Molecular genetic characterization explores polymorphism in selected protein molecules and deoxyribonucleic acid (DNA) markers in order to measure genetic variation at the population level. To obtain a better knowledge of AnGR, of their present and potential future uses for food and agriculture in defined environments, and their current state as distinct breed populations. In poultry, different genetic marker systems have successfully been used for estimation of genetic variability. They were DNA fingerprints, RAPDs, and microsatellites. Recently, the determination of heterozygosity and genetic distances based on microsatellite markers is regarded as a most convenient tool, and many microsatellite loci are available in chicken. These tandem repeated DNA segments show extensive allelic differences in length based mainly on variation in the number of repeats and, partly, in adjacent regions. These studies are important for understanding the history of species, and for testing hypotheses regarding evolutionary processes. Currently, microsatellites are most commonly used, and successful application of this sort of markers in diversity studies has been reported for all major livestock species [2-6]. Microsatellites have proven to be an extremely valuable tool for genome mapping in many organisms, but their applications span over different areas ranging from forensic DNA studies to population genetics and conservation/management of biological resources.
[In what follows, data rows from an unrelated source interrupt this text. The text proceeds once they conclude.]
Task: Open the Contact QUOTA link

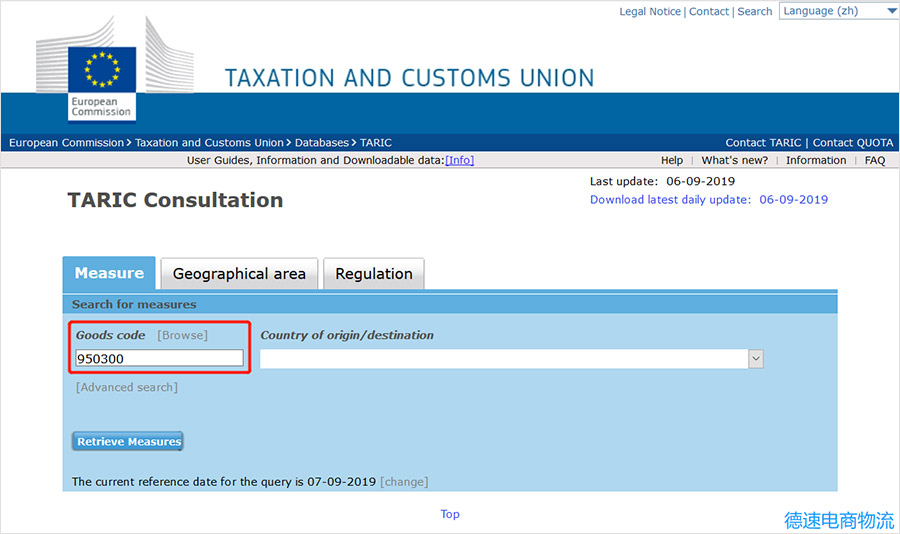Action: [853, 143]
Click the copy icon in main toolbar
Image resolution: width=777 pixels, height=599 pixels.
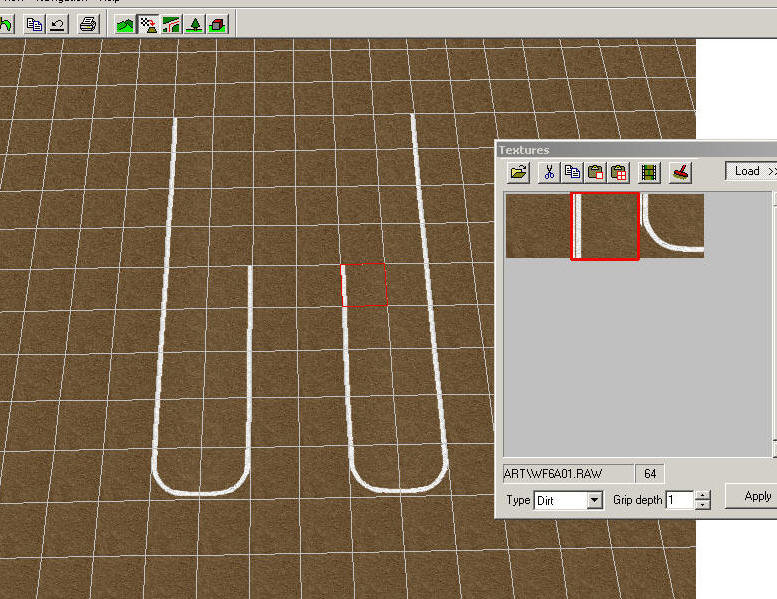[x=34, y=24]
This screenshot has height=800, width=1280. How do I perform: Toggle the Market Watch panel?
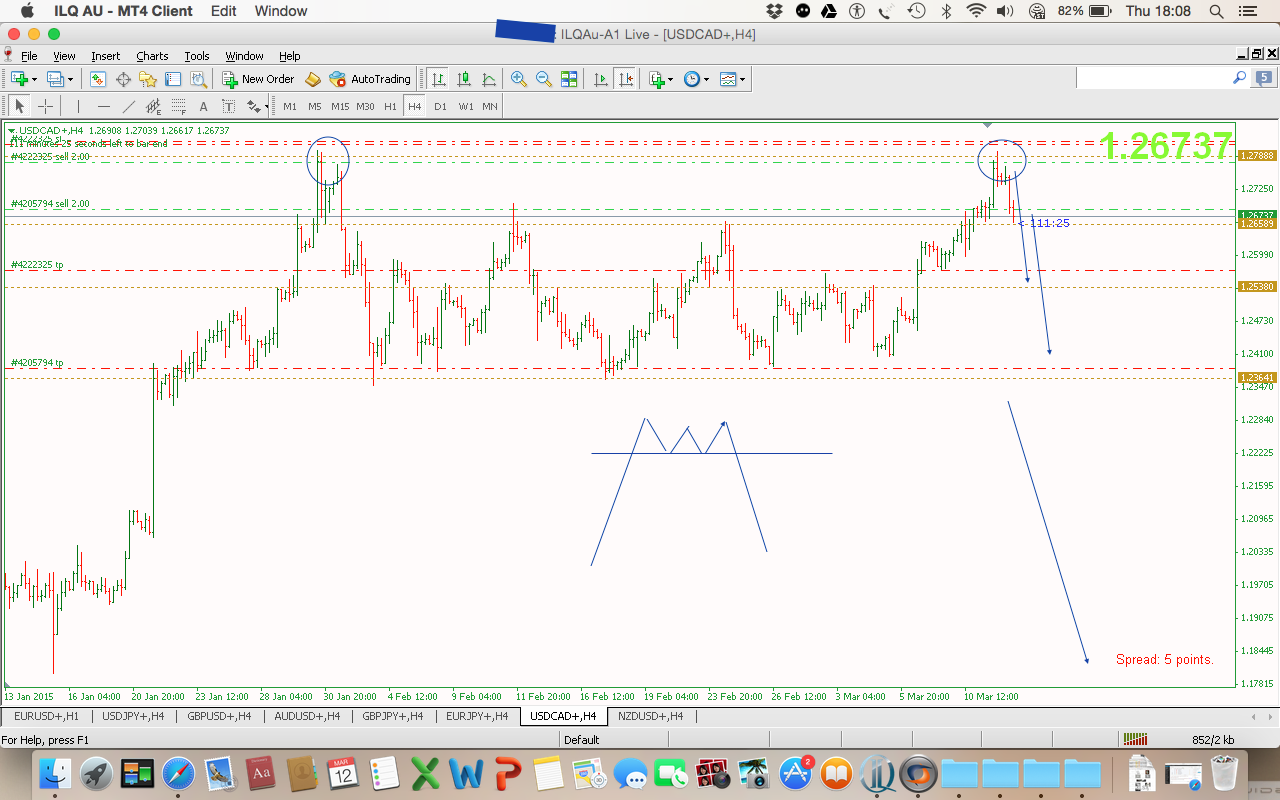[96, 78]
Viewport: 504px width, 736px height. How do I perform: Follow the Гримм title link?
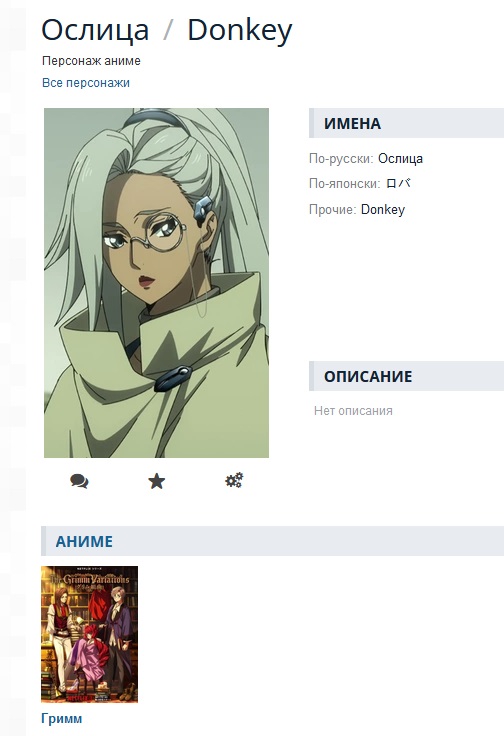61,718
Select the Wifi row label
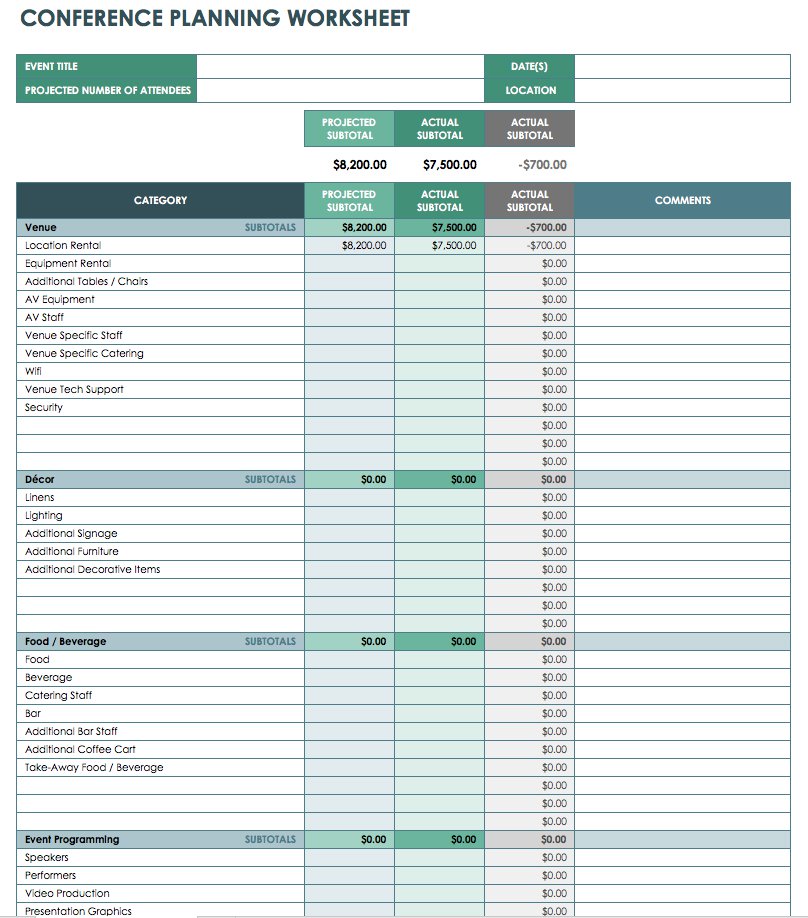This screenshot has width=808, height=918. [x=33, y=371]
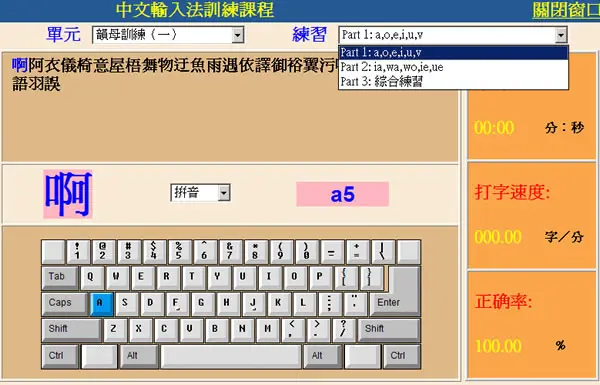Click the space bar on virtual keyboard
This screenshot has width=600, height=385.
coord(231,357)
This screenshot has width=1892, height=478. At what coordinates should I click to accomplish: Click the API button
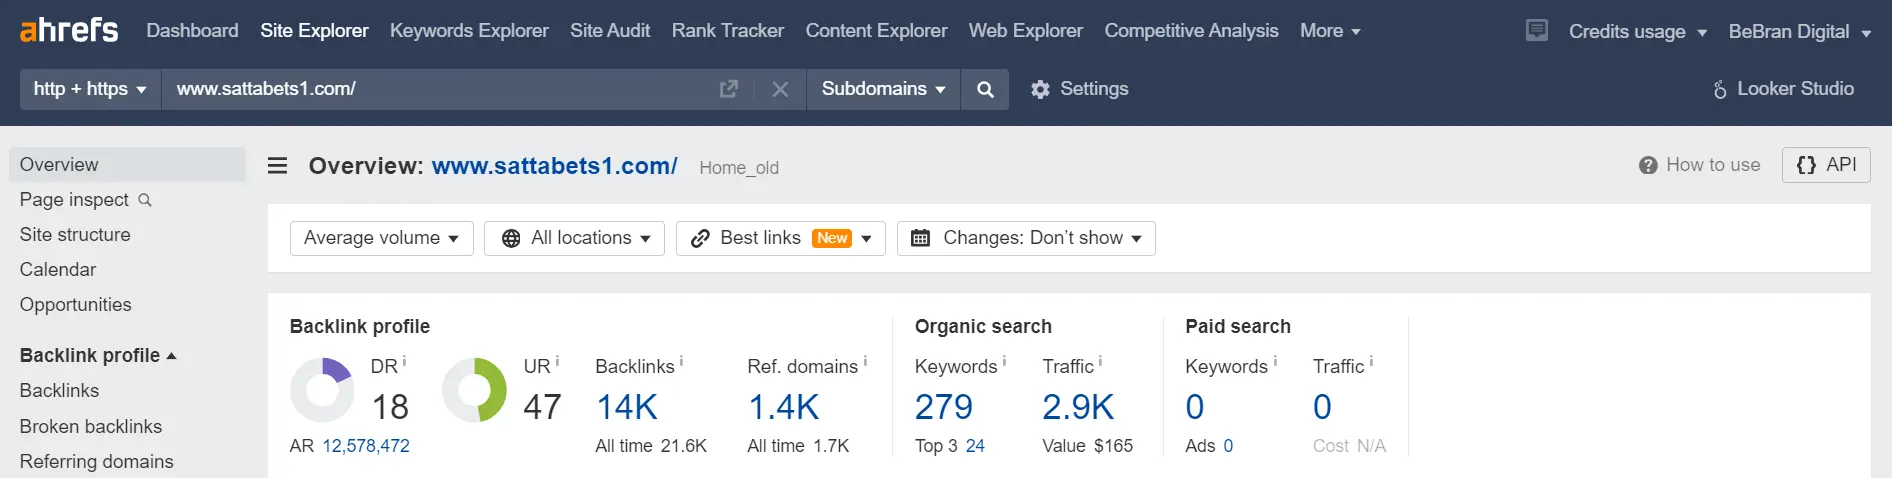(1826, 165)
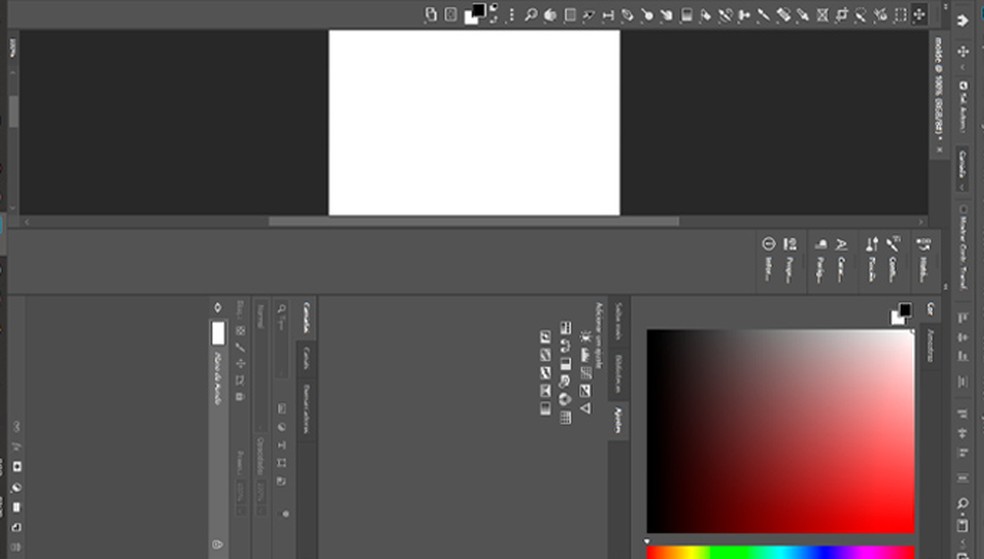Select the Zoom magnifier tool
984x559 pixels.
(531, 14)
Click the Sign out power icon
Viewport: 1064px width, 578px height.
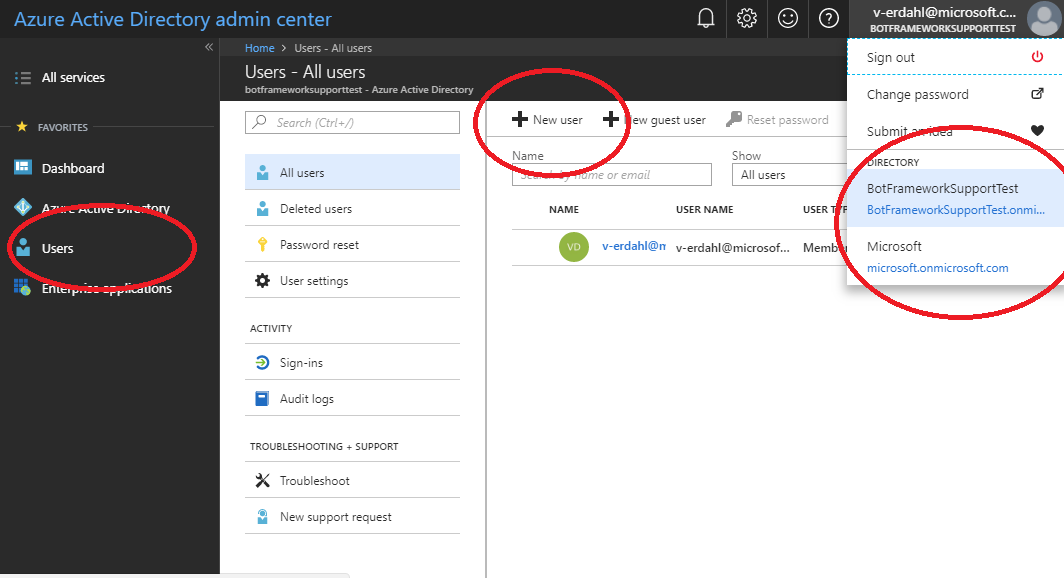[x=1037, y=57]
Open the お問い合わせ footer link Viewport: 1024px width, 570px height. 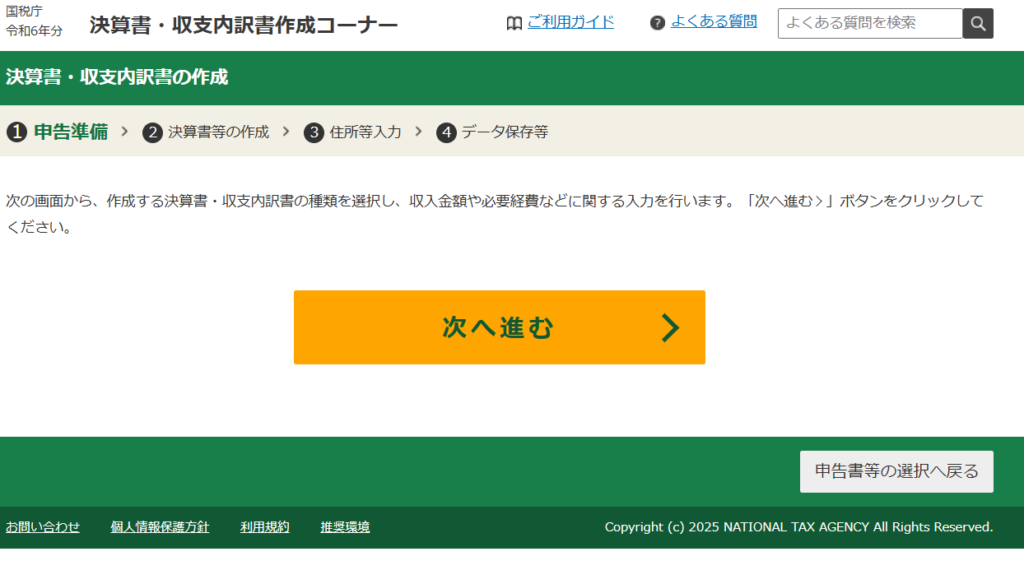(x=43, y=527)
The Indian chicken ecotypes consisted of different phenotypes of almost centuries of natural selection and reared by smallholder farmers across distinct agro-ecological regions. To date, however, no investigation has yet been directed toward the use of microsatellite markers to study the genetic variability of these ecotypes, despite a large number of microsatellite primers published in scientific literature. Despite the importance of native chicken in tribal/rural areas, information is lacking on their genetic makeup with respect to genetic variability, genetic relationships, performance, adaptability and resistance to diseases. In this context, this study of diversity in indigenous chicken ecotypes based on appropriate microsatellite panel in Karnataka was taken up.
Materials and Methods
Ethical approval
This research was approved by the Local Ethics Committee of Veterinary College, Bangalore, Karnataka Veterinary, Animal and Fisheries sciences University, as per LPM/IAEC/77/2011 dated 20-01-2011.
Experimental birds
The indigenous chicken belonging to Ramnagara, Bangalore rural and Chikkaballapur districts of Bangalore division and Chamarajnagara, Mysore and Mandya districts of Mysore division of Karnataka state (Figure-1) maintained at AICRP on Poultry for Meat, Veterinary College, Hebbal formed the material for the present study. 35 randomly chosen adult birds from each of the above districts formed the research sample for the present study.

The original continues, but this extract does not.